La négociation est en panne. Notant les blocages qui perduraient, Martin Hirsch, directeur général de l’Assistance publique-Hôpitaux de Paris (AP-HP), a proposé dimanche une «autre approche» aux syndicats pour «renouer» le dialogue sur la question des 35 heures et de la réorganisation du temps de travail. Un geste qui intervient après trois jours de grève en moins d’un mois et la menace d’un quatrième. Pour les syndicats CGT et SUD, cela montre que la mobilisation a été «entendue». Ce mardi, l’intersyndicale, très remontée, entre autres, contre l’idée d’une baisse du nombre de jours de RTT, a décidé de maintenir la journée de mobilisation de ce jeudi. Elle demande à Martin Hirsch de retirer la totalité de son projet.
Libération a passé trente-cinq heures d’affilée au cœur de l’AP-HP, dans le pôle de médecine de l’hôpital universitaire du Kremlin-Bicêtre (Val-de-Marne). Trente-cinq heures pour suivre au plus près les équipes soignantes, le temps qui passe, l’activité qui augmente, et ressentir la pression du manque de moyens.
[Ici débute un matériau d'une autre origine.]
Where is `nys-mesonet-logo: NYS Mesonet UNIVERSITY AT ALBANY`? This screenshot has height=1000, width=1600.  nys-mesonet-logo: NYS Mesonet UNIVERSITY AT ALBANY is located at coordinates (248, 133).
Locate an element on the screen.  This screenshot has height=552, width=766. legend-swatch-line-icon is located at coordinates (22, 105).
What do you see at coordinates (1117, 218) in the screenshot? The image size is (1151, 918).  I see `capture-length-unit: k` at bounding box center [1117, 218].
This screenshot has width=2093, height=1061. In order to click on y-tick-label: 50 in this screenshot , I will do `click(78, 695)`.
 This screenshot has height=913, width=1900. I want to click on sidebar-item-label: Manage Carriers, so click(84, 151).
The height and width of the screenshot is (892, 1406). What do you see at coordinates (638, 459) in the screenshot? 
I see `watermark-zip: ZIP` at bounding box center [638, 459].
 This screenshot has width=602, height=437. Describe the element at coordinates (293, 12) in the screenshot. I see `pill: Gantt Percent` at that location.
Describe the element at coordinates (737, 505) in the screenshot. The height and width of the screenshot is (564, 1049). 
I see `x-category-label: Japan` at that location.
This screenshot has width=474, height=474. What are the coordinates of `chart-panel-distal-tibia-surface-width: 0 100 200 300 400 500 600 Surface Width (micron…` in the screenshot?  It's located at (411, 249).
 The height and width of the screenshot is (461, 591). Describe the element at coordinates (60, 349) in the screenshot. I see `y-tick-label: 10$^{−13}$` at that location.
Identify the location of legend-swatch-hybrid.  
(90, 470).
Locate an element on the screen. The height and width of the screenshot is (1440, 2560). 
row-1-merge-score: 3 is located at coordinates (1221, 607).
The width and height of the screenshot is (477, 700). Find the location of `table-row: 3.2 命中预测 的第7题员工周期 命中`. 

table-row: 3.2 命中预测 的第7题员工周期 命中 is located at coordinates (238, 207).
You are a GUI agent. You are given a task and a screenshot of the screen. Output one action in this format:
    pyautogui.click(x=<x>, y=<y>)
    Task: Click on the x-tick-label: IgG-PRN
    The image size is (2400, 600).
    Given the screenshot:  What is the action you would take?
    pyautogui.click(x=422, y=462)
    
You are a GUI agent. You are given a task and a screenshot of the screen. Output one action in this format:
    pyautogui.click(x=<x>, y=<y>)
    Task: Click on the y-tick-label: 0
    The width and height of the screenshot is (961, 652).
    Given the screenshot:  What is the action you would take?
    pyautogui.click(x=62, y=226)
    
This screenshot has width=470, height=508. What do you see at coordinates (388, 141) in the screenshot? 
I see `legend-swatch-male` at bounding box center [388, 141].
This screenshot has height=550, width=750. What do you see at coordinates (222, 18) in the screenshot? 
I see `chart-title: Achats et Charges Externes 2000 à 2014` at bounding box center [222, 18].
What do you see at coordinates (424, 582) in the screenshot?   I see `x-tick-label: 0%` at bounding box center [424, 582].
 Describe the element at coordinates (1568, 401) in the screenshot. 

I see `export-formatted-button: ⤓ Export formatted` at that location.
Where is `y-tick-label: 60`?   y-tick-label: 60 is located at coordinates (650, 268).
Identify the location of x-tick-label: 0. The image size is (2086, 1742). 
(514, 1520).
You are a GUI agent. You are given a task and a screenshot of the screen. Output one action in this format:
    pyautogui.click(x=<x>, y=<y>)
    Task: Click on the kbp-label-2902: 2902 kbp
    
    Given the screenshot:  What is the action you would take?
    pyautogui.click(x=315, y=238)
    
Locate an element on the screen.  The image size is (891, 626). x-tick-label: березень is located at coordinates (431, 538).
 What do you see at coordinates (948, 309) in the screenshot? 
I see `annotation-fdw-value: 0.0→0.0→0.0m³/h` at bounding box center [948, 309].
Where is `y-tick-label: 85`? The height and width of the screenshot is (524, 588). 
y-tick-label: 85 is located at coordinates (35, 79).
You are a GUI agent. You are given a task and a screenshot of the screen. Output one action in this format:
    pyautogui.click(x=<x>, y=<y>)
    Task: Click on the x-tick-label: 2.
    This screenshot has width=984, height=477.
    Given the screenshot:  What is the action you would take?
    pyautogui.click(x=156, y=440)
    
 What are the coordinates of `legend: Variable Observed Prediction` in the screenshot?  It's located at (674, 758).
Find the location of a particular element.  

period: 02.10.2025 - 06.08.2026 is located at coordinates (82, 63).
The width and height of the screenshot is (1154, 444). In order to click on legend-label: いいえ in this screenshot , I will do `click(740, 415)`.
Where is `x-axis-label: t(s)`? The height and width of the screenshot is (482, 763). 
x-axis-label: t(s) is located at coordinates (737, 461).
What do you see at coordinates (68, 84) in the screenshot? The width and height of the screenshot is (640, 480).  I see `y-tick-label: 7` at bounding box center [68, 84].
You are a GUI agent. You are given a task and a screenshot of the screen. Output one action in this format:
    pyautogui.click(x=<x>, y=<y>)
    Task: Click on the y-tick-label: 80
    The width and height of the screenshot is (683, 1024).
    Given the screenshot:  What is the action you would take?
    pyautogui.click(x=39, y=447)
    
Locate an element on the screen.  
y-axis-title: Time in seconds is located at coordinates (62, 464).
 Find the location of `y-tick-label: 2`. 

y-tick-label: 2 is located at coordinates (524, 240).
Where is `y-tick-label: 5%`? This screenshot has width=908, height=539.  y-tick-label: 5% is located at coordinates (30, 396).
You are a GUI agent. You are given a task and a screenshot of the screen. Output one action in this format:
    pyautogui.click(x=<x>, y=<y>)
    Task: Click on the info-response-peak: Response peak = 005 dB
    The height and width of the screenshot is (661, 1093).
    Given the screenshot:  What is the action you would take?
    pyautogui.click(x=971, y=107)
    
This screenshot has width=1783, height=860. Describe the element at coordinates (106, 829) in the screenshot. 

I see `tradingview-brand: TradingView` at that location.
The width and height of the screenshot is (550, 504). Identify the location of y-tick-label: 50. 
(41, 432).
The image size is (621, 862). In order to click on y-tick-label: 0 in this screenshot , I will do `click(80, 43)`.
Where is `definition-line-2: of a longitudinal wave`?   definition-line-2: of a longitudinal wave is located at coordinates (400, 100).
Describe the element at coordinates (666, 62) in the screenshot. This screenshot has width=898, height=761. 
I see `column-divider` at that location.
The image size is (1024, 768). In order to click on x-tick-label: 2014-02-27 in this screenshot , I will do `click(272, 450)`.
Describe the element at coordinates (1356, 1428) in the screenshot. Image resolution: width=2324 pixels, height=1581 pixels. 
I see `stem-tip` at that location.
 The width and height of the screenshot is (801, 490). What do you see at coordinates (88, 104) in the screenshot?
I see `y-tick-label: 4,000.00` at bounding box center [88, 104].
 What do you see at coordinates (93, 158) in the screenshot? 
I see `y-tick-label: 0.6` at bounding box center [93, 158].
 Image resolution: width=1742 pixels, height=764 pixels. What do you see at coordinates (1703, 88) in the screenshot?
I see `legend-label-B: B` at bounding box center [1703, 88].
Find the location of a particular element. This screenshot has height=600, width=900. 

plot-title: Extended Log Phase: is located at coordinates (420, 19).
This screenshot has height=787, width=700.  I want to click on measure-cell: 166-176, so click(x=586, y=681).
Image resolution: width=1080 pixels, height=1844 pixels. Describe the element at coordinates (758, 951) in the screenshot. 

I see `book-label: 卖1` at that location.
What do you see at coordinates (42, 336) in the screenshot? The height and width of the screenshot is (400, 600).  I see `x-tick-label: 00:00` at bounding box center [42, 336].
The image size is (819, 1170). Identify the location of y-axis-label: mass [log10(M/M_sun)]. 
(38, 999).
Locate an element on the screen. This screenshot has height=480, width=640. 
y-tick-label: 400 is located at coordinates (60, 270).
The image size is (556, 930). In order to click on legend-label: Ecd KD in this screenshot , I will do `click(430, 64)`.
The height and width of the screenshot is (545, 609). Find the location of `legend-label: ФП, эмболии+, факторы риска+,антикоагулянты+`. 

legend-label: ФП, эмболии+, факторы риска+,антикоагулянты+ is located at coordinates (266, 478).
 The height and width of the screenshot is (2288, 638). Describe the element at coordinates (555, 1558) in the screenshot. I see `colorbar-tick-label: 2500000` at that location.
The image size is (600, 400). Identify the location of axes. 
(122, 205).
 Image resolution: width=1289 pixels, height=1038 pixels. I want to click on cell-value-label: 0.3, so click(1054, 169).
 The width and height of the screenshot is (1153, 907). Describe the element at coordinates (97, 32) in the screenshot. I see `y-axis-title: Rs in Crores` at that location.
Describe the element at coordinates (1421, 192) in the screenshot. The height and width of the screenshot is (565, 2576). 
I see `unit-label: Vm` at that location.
MARDI, 12 HEURES LE BUREAU DU CHEF
Au deuxième étage du bâtiment Françoise Barré-Sinoussi, c’est une réunion régulière entre le chef de pôle, le professeur Philippe Chanson, et sa cadre de pôle, Latifa. Un duo peu banal, entre un mandarin de haut vol et une jeune manager pleine d’allant et de tempérament. Un duo qui se veut à l’image de l’hôpital de demain, alliance entre médecins et cadres de santé. «J’ai pris le parti de susciter des projets plutôt que de les subir», explique Philippe Chanson. L’homme est élégant, chaleureux, diplomate aussi. Mais surtout, il a hissé son service d’endocrinologie dans le petit monde des lieux de soins les plus pointus de France, se spécialisant dans certaines maladies rares. Et depuis deux ans, il a pris la tête de ce que l’on appelle un pôle, un regroupement de services, «pour pouvoir mieux mutualiser les moyens».
Dans un même bâtiment sont ainsi regroupés des services impliqués en virologie, immunologie, maladies infectieuses et métabolisme, mais aussi un service de médecine interne. «Il y a plus de 400 personnels soignants», lâche Latifa, la cadre supérieure de tout le pôle, ancienne infirmière. Philippe Chanson n’est pas malheureux. Son pôle, et son service en particulier, est privilégié. Pourtant, il le reconnaît : «Il y a de l’absentéisme, mais il est difficile à évaluer.» Latifa poursuit : «Ce matin, dans une salle, il devait y avoir trois aides soignantes, l’une n’est pas là, il faut que l’on jongle avec l’équipe de suppléance.» Les raisons ? «Il y a l’environnement social. Le personnel soignant, ce sont des femmes qui vivent parfois seules, avec des enfants. Leur absence n’est pas seulement liée aux conditions de travail, mais aussi à leurs conditions de vie, c’est un mélange des deux», explique Latifa.